THE PROBLEM: Your output should consist of the data, copied exactly.

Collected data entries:
====================
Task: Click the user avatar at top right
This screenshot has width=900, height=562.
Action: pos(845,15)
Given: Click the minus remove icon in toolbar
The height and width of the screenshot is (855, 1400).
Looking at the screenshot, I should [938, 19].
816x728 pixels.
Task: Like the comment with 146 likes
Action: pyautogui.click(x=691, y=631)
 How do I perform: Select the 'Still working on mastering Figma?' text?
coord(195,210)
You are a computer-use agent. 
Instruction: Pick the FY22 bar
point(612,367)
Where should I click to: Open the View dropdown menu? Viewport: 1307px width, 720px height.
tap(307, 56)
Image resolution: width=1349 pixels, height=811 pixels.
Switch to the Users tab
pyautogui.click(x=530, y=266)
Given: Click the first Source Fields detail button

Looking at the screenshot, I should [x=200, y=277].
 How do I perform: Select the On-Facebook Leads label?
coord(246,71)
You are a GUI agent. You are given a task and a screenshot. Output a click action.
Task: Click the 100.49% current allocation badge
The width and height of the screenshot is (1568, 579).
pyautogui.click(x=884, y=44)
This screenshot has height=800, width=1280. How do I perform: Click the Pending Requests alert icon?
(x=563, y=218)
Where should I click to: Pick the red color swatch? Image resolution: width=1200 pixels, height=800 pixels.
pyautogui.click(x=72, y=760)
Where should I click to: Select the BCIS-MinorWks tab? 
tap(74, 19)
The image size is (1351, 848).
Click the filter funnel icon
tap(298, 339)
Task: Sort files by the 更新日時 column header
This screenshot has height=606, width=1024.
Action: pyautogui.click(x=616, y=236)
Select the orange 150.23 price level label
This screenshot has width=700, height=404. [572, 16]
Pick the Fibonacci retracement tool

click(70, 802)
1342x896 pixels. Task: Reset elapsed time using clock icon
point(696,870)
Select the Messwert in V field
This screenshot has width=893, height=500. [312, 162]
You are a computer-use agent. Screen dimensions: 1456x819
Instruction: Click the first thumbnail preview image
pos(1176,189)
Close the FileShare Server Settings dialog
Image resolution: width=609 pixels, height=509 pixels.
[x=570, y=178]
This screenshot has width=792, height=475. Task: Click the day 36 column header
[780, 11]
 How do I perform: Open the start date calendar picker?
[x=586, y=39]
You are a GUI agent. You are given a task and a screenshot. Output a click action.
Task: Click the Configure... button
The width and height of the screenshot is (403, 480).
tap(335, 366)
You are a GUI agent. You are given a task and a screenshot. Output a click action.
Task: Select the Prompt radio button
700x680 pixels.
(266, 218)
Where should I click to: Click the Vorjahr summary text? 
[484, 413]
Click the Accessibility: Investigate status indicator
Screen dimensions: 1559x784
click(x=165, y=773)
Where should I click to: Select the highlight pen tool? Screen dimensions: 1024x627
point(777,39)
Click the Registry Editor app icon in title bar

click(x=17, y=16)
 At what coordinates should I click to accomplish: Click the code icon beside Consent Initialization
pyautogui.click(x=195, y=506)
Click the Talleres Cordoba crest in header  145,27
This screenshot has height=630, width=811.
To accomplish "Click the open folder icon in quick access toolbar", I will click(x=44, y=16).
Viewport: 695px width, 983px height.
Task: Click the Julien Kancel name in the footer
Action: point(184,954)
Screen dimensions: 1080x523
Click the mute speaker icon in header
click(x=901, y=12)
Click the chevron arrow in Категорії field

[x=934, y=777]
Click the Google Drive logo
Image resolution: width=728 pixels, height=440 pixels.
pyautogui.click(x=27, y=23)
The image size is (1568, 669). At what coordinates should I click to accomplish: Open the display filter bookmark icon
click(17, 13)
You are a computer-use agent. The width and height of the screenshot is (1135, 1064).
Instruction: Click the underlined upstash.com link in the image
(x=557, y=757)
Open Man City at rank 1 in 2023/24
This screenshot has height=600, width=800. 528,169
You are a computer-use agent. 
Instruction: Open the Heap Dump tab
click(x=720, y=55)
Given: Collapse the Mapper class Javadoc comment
====================
TASK OUTPUT:
Task: Click the user avatar at top right
This screenshot has width=900, height=562.
Action: pos(845,15)
Given: Click the minus remove icon in toolbar
The height and width of the screenshot is (855, 1400).
Looking at the screenshot, I should [938, 19].
816x728 pixels.
Task: Like the comment with 146 likes
Action: pyautogui.click(x=691, y=631)
 How do I perform: Select the 'Still working on mastering Figma?' text?
coord(195,210)
You are a computer-use agent. 
Instruction: Pick the FY22 bar
point(612,367)
Where should I click to: Open the View dropdown menu? Viewport: 1307px width, 720px height.
tap(307, 56)
Image resolution: width=1349 pixels, height=811 pixels.
Switch to the Users tab
pyautogui.click(x=530, y=266)
Given: Click the first Source Fields detail button

Looking at the screenshot, I should [x=200, y=277].
 How do I perform: Select the On-Facebook Leads label?
coord(246,71)
You are a GUI agent. You are given a task and a screenshot. Output a click action.
Task: Click the 100.49% current allocation badge
The width and height of the screenshot is (1568, 579).
pyautogui.click(x=884, y=44)
This screenshot has height=800, width=1280. How do I perform: Click the Pending Requests alert icon?
(x=563, y=218)
Where should I click to: Pick the red color swatch? Image resolution: width=1200 pixels, height=800 pixels.
pyautogui.click(x=72, y=760)
Where should I click to: Select the BCIS-MinorWks tab? 
tap(74, 19)
The image size is (1351, 848).
Click the filter funnel icon
tap(298, 339)
Task: Sort files by the 更新日時 column header
This screenshot has height=606, width=1024.
Action: pyautogui.click(x=616, y=236)
Select the orange 150.23 price level label
This screenshot has width=700, height=404. [572, 16]
Pick the Fibonacci retracement tool

click(70, 802)
1342x896 pixels. Task: Reset elapsed time using clock icon
point(696,870)
Select the Messwert in V field
This screenshot has width=893, height=500. [312, 162]
You are a computer-use agent. Screen dimensions: 1456x819
Instruction: Click the first thumbnail preview image
pos(1176,189)
Close the FileShare Server Settings dialog
Image resolution: width=609 pixels, height=509 pixels.
[x=570, y=178]
This screenshot has width=792, height=475. Task: Click the day 36 column header
[780, 11]
 How do I perform: Open the start date calendar picker?
[x=586, y=39]
You are a GUI agent. You are given a task and a screenshot. Output a click action.
Task: Click the Configure... button
The width and height of the screenshot is (403, 480).
tap(335, 366)
You are a GUI agent. You are given a task and a screenshot. Output a click action.
Task: Select the Prompt radio button
700x680 pixels.
(266, 218)
Where should I click to: Click the Vorjahr summary text? 
[484, 413]
Click the Accessibility: Investigate status indicator
Screen dimensions: 1559x784
click(x=165, y=773)
Where should I click to: Select the highlight pen tool? Screen dimensions: 1024x627
point(777,39)
Click the Registry Editor app icon in title bar

click(x=17, y=16)
 At what coordinates should I click to accomplish: Click the code icon beside Consent Initialization
pyautogui.click(x=195, y=506)
Click the Talleres Cordoba crest in header  145,27
This screenshot has height=630, width=811.
To accomplish "Click the open folder icon in quick access toolbar", I will click(x=44, y=16).
Viewport: 695px width, 983px height.
Task: Click the Julien Kancel name in the footer
Action: point(184,954)
Screen dimensions: 1080x523
Click the mute speaker icon in header
click(x=901, y=12)
Click the chevron arrow in Категорії field

[x=934, y=777]
Click the Google Drive logo
Image resolution: width=728 pixels, height=440 pixels.
pyautogui.click(x=27, y=23)
The image size is (1568, 669). At what coordinates should I click to accomplish: Open the display filter bookmark icon
click(17, 13)
You are a computer-use agent. The width and height of the screenshot is (1135, 1064).
Instruction: Click the underlined upstash.com link in the image
(x=557, y=757)
Open Man City at rank 1 in 2023/24
This screenshot has height=600, width=800. 528,169
You are a computer-use agent. 
Instruction: Open the Heap Dump tab
click(x=720, y=55)
Given: Collapse the Mapper class Javadoc comment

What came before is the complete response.